### Aim of the exercise
In the entries below, substitute "Display size" for "Screen dimensions" and change nothing else. Reproduce every entry, but leave the pictures out.

Pointing entries for screenshots and pages
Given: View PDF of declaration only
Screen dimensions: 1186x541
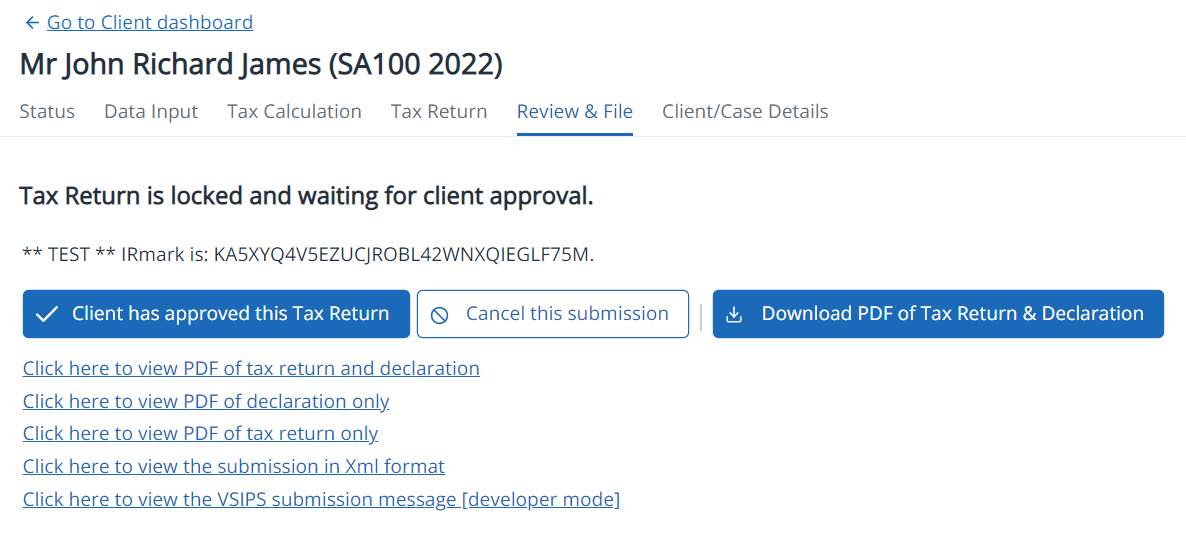Looking at the screenshot, I should point(206,401).
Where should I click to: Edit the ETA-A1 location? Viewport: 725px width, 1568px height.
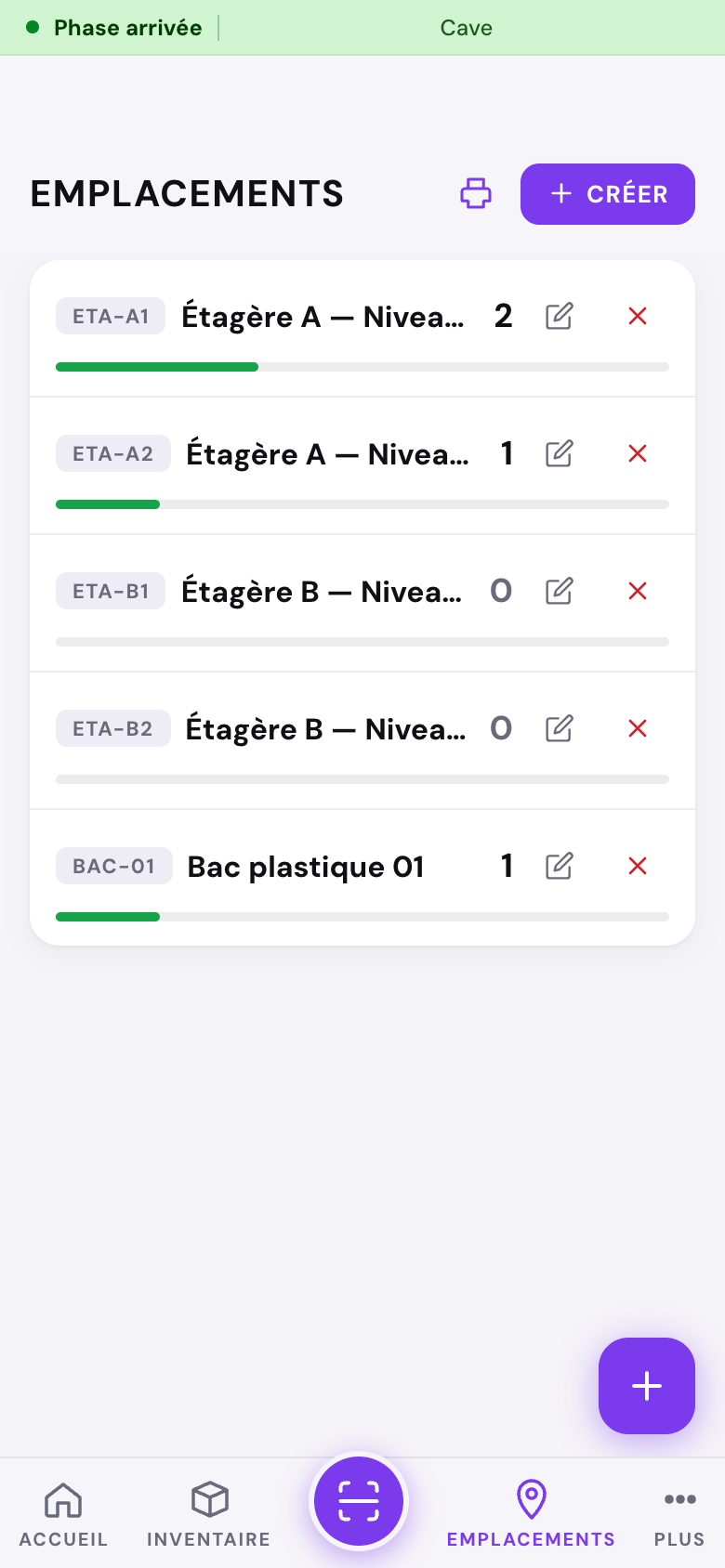coord(559,316)
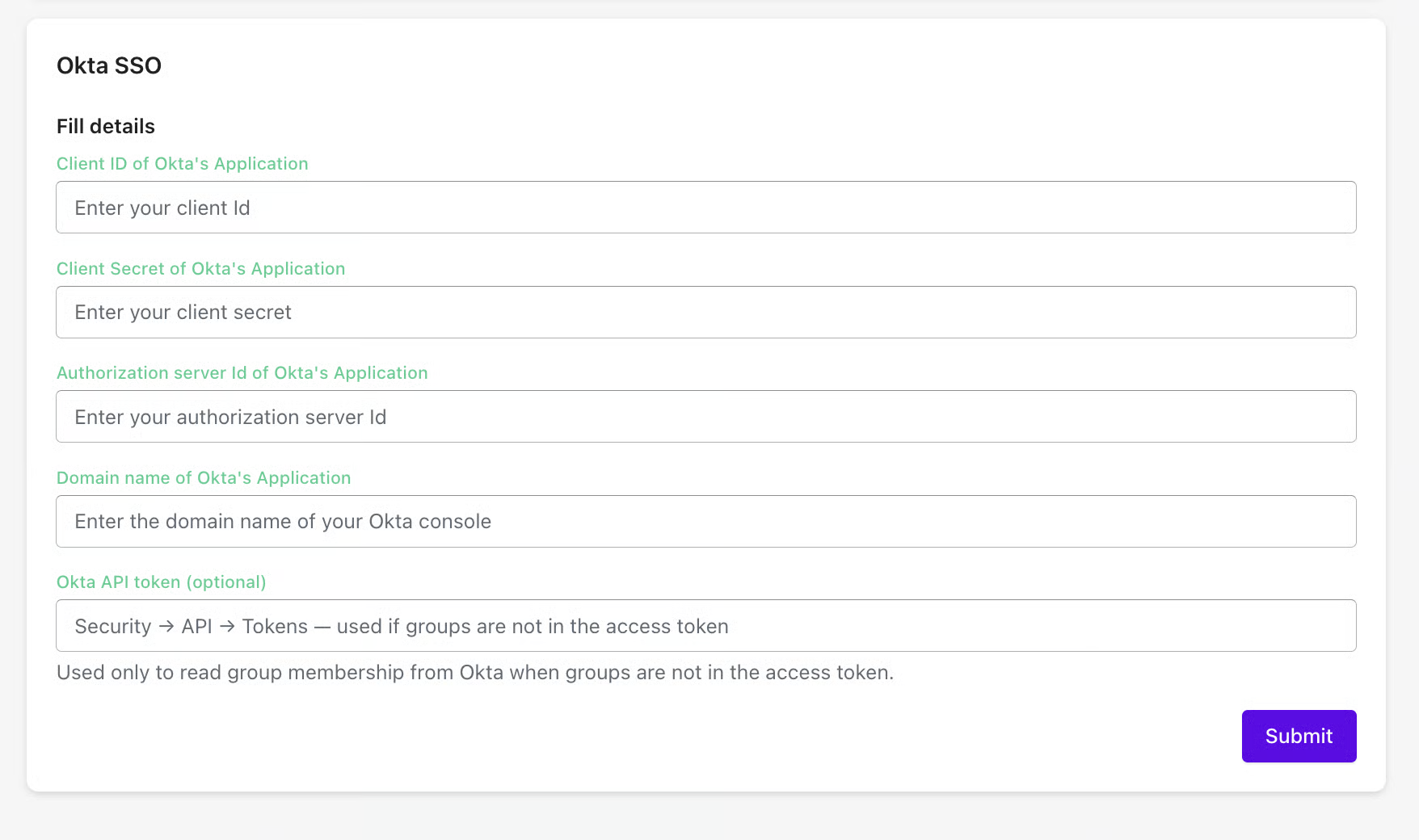Click the 'Okta API token' label text
This screenshot has height=840, width=1419.
tap(118, 582)
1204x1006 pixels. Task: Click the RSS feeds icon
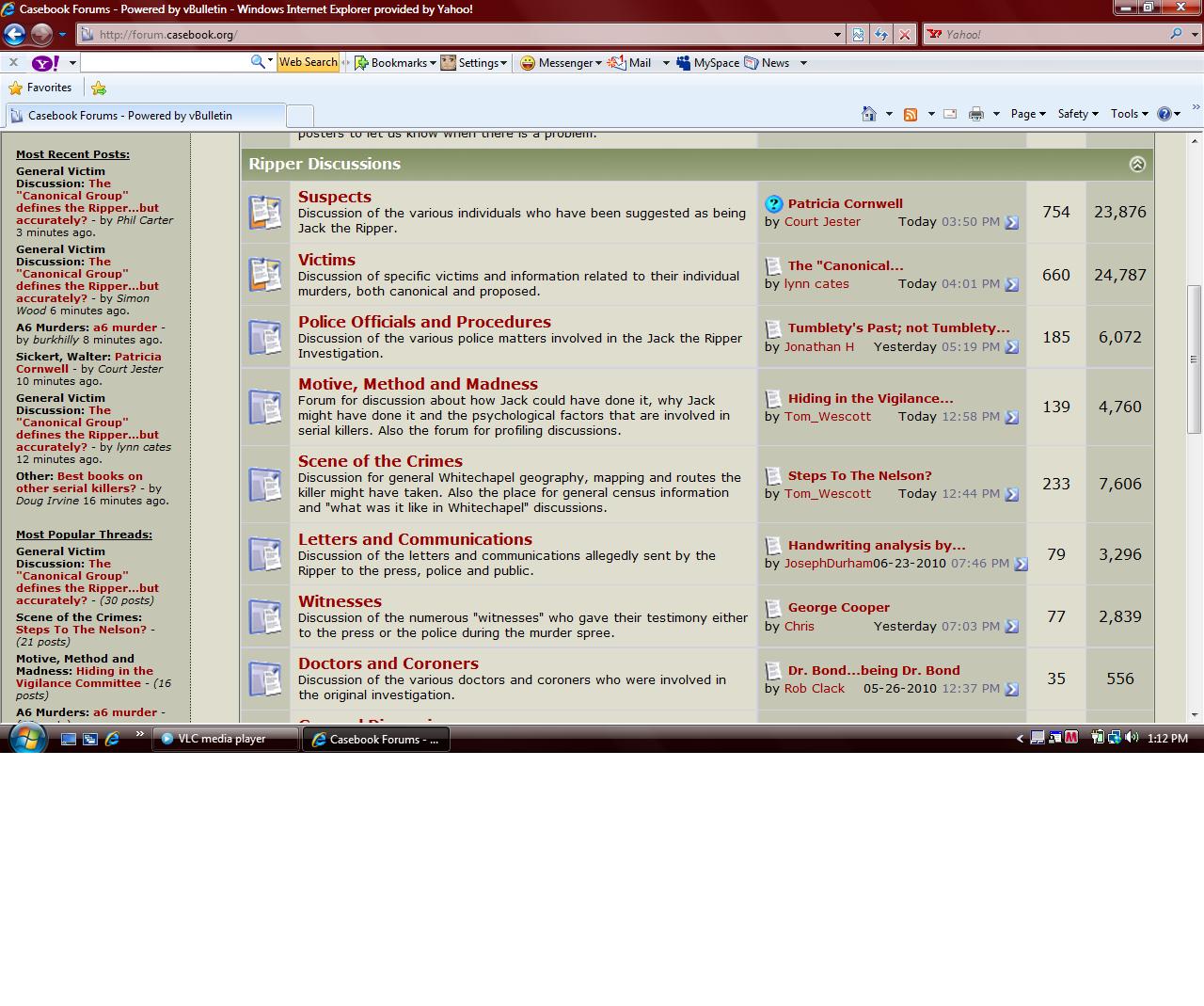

### Solution for this problem
Given: View PDF of declaration only
Display size: 1186x541
Looking at the screenshot, I should point(206,401).
Where should I click to: Edit the ETA-A1 location? Viewport: 725px width, 1568px height.
coord(559,316)
Click the 'Okta API token' label text
This screenshot has height=840, width=1419.
tap(118, 582)
1204x1006 pixels. Task: Click the RSS feeds icon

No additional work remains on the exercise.